Real-World question i can't get my head around.

[JoshMaths]

I am going to feel silly when you guys give me the answer in 2 seconds but here we go.

Imagine there are 16 rectangular pieces of paper with length 2 and width 1.

You want to organise them in a big square or make them fit the smallest area possible.

How many columns do you have and how many rows?

If you need a pitiful attempt then i would say...
Let x be the total length and y be the total width then x=2y and r*c = 16 where r = rows and c = columns and we want to find min xy = min 3y²

given x = 2r and y = c then 3y² = 32 yet this minima gives y = 0 obviously, so i am stuck.

Yes i know this is year 8 maths, yes i am in University, any help much appreciative.

 

[mathman]

No matter how you arrange them the area will be 32. Since 32 is not a perfect square you can't make a square. You can make rectangles of any shape (1 x 16, 2 x 8, 4 x 4) where either direction can be all 1's or all 2's.

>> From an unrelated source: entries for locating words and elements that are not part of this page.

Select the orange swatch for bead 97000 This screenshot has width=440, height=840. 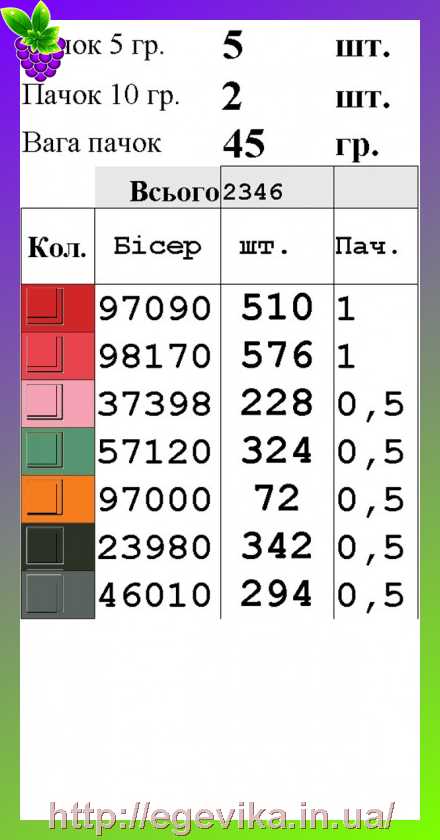(x=58, y=499)
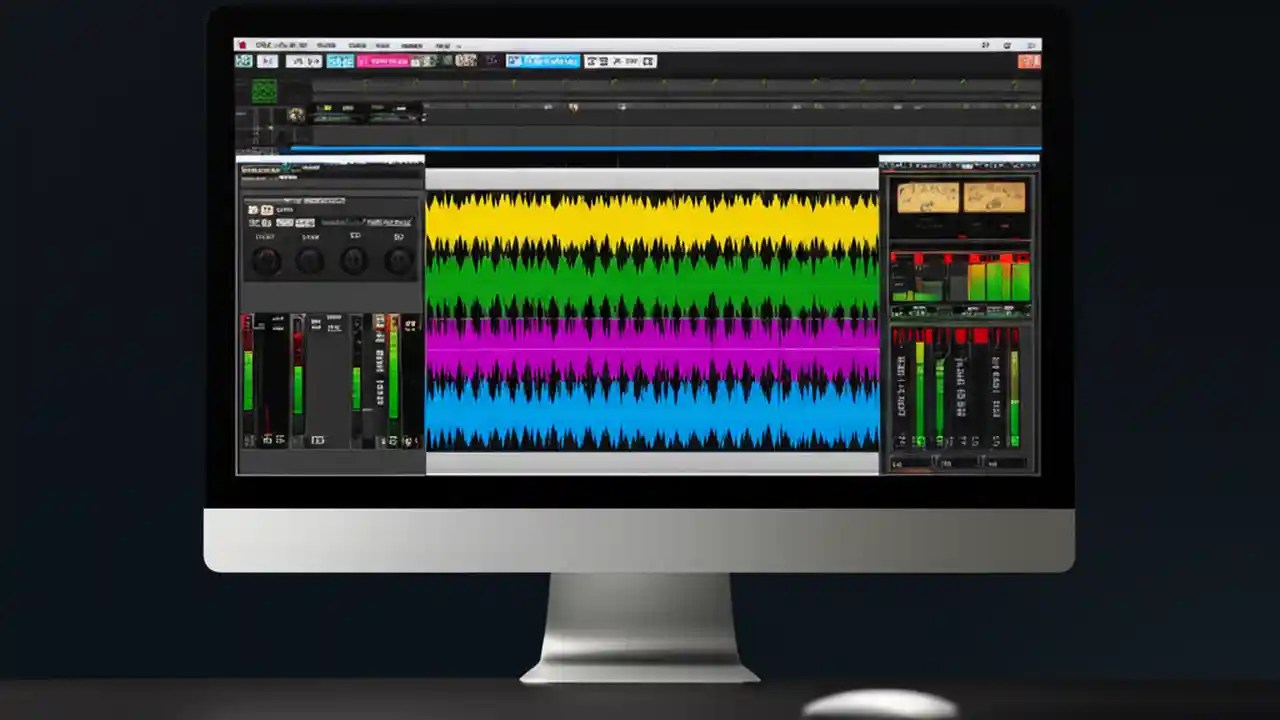This screenshot has height=720, width=1280.
Task: Click the Record icon at the toolbar's left end
Action: [x=244, y=61]
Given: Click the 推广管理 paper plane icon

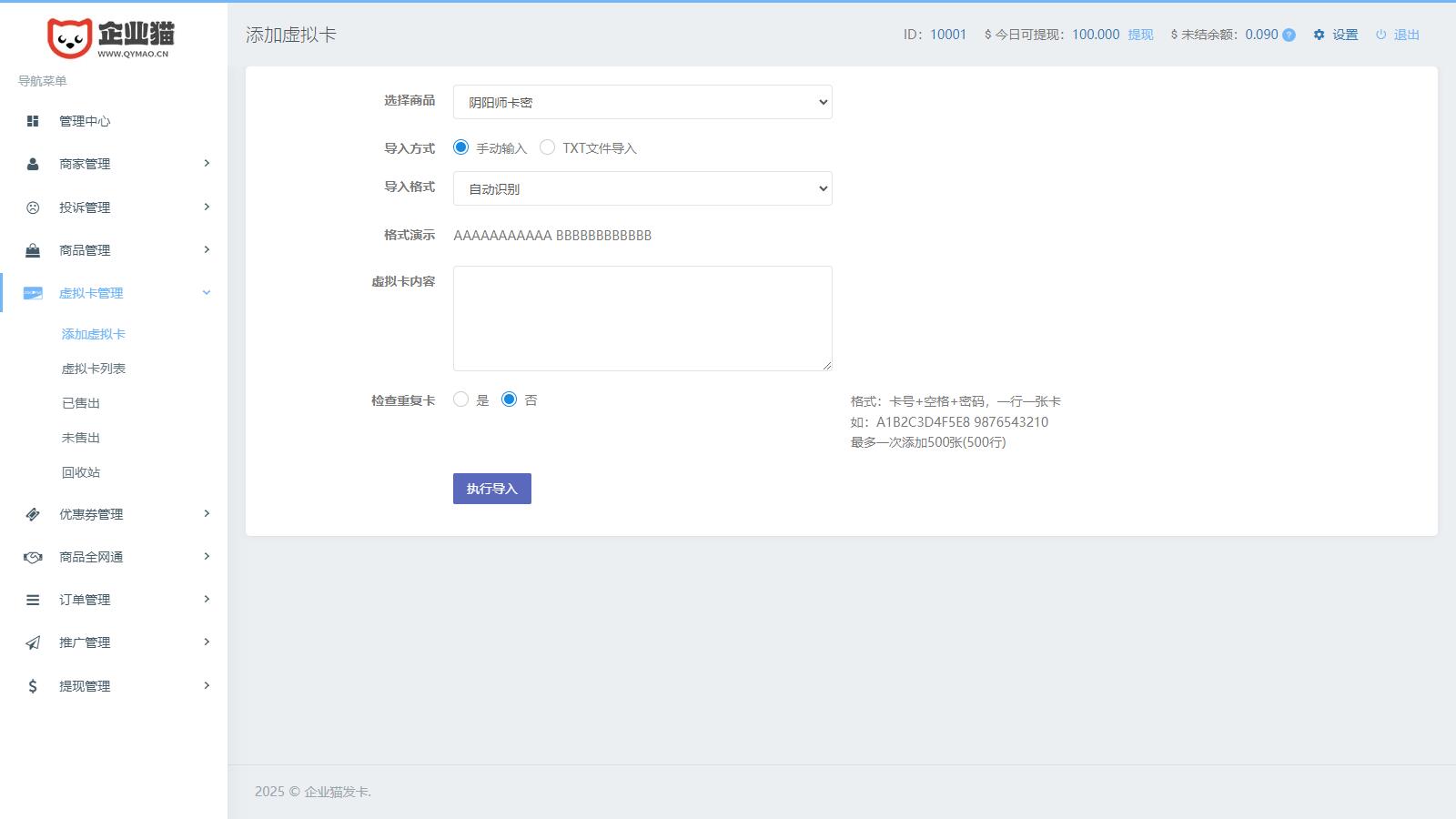Looking at the screenshot, I should pos(33,642).
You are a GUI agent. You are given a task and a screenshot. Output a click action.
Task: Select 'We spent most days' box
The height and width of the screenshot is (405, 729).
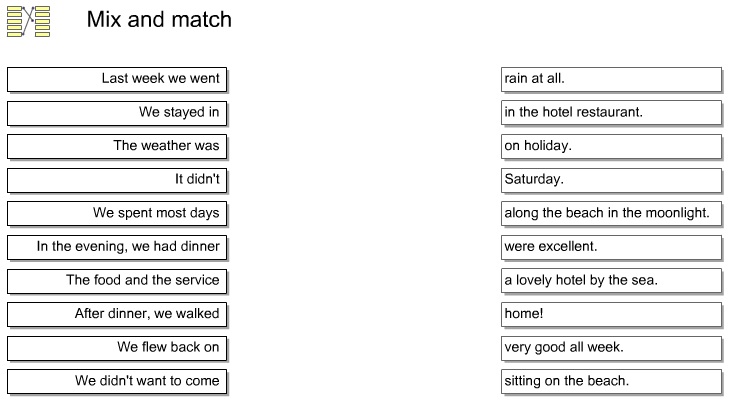click(116, 213)
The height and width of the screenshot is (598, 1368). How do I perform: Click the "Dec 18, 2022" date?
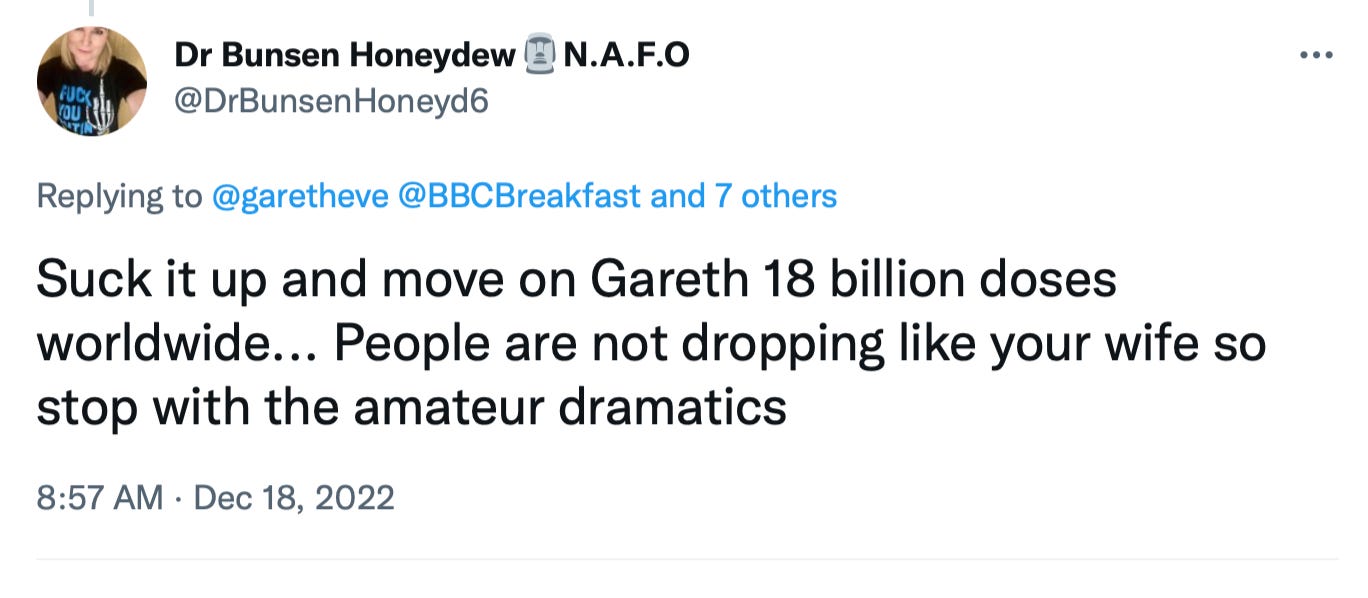pos(294,497)
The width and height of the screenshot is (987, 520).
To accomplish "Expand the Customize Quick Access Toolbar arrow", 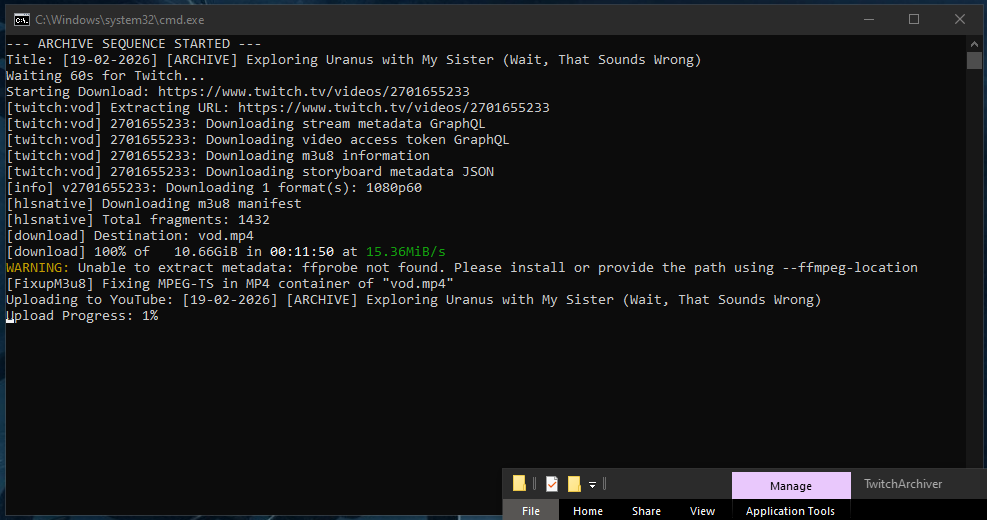I will (592, 485).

It is also possible to mix 1's and 2's.

 

[JoshMaths]

Thanks, one constraint i might have forgot to mention is that all the pages must be vertical so you can read them.

 

[mfb]

mathman's solution can be done with vertical pages. Another nice arrangement could be 3 vertical, 6 horizontal. It requires 36 tiles instead of 32, but it gives a nice 6x6-pattern (with 4 empty spots) - the smallest possible square.